▶ [AIM OF THE EXERCISE]
In the records below, find the line containing "Viewport: 1568px width, 781px"; restate it and every later line word for word, through the last.

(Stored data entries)
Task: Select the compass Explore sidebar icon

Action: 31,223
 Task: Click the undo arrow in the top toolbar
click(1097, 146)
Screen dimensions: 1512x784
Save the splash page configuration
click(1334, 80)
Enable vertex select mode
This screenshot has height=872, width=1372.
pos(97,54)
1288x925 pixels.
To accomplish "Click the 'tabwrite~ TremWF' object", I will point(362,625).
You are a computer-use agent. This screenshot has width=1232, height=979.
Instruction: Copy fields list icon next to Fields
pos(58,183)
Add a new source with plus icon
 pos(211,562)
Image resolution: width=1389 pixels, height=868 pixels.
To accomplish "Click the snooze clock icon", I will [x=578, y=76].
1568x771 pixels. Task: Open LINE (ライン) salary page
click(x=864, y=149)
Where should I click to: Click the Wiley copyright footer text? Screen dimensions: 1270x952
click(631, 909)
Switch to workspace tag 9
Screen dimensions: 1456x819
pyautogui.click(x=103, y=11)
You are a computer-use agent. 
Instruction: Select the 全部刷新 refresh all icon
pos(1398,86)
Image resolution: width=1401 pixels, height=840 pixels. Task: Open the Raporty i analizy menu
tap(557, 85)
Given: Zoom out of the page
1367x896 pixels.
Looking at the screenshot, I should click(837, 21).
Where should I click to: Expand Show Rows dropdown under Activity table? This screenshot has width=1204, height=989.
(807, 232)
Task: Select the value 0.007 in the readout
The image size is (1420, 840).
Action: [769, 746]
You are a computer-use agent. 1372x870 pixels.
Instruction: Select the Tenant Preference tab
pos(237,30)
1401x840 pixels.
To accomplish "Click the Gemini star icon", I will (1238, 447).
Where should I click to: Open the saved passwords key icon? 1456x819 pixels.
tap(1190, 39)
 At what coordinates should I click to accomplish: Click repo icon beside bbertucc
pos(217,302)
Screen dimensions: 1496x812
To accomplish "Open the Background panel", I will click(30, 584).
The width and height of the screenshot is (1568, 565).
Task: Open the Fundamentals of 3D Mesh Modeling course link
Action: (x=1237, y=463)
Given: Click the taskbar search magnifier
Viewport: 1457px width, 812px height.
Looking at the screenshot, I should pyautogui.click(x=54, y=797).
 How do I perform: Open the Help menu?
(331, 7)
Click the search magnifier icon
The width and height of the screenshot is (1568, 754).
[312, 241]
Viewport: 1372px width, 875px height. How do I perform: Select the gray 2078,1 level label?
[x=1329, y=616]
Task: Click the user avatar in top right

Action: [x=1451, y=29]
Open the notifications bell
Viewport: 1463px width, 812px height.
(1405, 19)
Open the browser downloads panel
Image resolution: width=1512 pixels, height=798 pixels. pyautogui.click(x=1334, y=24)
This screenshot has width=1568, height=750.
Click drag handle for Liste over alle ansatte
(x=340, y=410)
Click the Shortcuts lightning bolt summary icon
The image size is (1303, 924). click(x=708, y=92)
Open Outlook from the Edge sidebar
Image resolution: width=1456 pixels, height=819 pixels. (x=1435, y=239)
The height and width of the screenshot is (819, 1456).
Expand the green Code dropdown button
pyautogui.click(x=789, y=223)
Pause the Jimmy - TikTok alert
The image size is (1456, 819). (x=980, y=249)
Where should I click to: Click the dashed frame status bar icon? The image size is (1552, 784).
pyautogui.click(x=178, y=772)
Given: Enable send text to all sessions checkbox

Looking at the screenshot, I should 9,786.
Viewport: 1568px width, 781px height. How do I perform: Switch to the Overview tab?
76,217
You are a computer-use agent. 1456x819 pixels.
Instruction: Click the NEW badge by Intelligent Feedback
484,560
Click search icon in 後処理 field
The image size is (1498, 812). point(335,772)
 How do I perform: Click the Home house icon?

▶ [ANSWER TO THE EXERCISE]
Viewport: 1568px width, 781px height. How do I perform: Switch to the Overview tab?
76,217
You are a computer-use agent. 1456x819 pixels.
Instruction: Click the NEW badge by Intelligent Feedback
484,560
Click search icon in 後処理 field
The image size is (1498, 812). point(335,772)
 How do I perform: Click the Home house icon?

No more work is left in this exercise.